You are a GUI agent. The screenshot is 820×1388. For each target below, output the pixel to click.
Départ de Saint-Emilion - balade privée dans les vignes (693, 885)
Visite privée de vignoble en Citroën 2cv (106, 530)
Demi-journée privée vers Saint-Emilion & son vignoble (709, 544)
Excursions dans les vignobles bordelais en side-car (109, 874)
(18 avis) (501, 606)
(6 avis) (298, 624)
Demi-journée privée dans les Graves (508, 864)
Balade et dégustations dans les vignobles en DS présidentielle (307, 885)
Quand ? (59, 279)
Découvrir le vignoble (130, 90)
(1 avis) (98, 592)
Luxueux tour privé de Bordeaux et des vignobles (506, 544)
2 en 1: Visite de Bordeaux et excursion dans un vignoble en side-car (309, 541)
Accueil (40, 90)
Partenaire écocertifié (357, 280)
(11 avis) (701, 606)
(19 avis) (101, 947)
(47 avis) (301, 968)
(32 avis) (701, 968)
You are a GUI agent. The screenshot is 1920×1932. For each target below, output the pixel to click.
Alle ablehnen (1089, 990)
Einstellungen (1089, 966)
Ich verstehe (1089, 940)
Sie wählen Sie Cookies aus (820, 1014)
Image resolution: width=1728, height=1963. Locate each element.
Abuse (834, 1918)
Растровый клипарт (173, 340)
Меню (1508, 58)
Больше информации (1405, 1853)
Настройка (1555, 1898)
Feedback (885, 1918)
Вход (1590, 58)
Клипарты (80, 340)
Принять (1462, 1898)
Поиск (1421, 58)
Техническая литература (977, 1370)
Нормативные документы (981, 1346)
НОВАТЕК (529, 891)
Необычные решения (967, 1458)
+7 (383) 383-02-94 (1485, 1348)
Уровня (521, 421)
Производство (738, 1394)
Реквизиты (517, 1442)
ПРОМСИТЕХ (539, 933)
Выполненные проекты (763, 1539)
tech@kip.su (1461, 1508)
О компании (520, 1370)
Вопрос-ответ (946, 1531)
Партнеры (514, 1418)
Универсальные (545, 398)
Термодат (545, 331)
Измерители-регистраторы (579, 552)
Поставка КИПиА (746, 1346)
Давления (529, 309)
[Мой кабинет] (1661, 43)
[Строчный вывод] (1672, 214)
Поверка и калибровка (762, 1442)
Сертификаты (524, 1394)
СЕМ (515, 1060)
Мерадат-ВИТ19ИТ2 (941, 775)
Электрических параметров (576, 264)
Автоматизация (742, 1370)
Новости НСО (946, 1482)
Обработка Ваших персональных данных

To do: In the entries above, find the line with "Demi-journée privée vers" and the line with "383-02-94 (1485, 1348)", then set down exactly those two and every line between them, nothing else.

Result for this exercise:
Demi-journée privée vers Saint-Emilion & son vignoble (709, 544)
Excursions dans les vignobles bordelais en side-car (109, 874)
(18 avis) (501, 606)
(6 avis) (298, 624)
Demi-journée privée dans les Graves (508, 864)
Balade et dégustations dans les vignobles en DS présidentielle (307, 885)
Quand ? (59, 279)
Découvrir le vignoble (130, 90)
(1 avis) (98, 592)
Luxueux tour privé de Bordeaux et des vignobles (506, 544)
2 en 1: Visite de Bordeaux et excursion dans un vignoble en side-car (309, 541)
Accueil (40, 90)
Partenaire écocertifié (357, 280)
(11 avis) (701, 606)
(19 avis) (101, 947)
(47 avis) (301, 968)
(32 avis) (701, 968)
You are a GUI agent. The screenshot is 1920×1932. For each target below, output the pixel to click.
Alle ablehnen (1089, 990)
Einstellungen (1089, 966)
Ich verstehe (1089, 940)
Sie wählen Sie Cookies aus (820, 1014)
Image resolution: width=1728, height=1963. Locate each element.
Abuse (834, 1918)
Растровый клипарт (173, 340)
Меню (1508, 58)
Больше информации (1405, 1853)
Настройка (1555, 1898)
Feedback (885, 1918)
Вход (1590, 58)
Клипарты (80, 340)
Принять (1462, 1898)
Поиск (1421, 58)
Техническая литература (977, 1370)
Нормативные документы (981, 1346)
НОВАТЕК (529, 891)
Необычные решения (967, 1458)
+7 (383) 383-02-94 (1485, 1348)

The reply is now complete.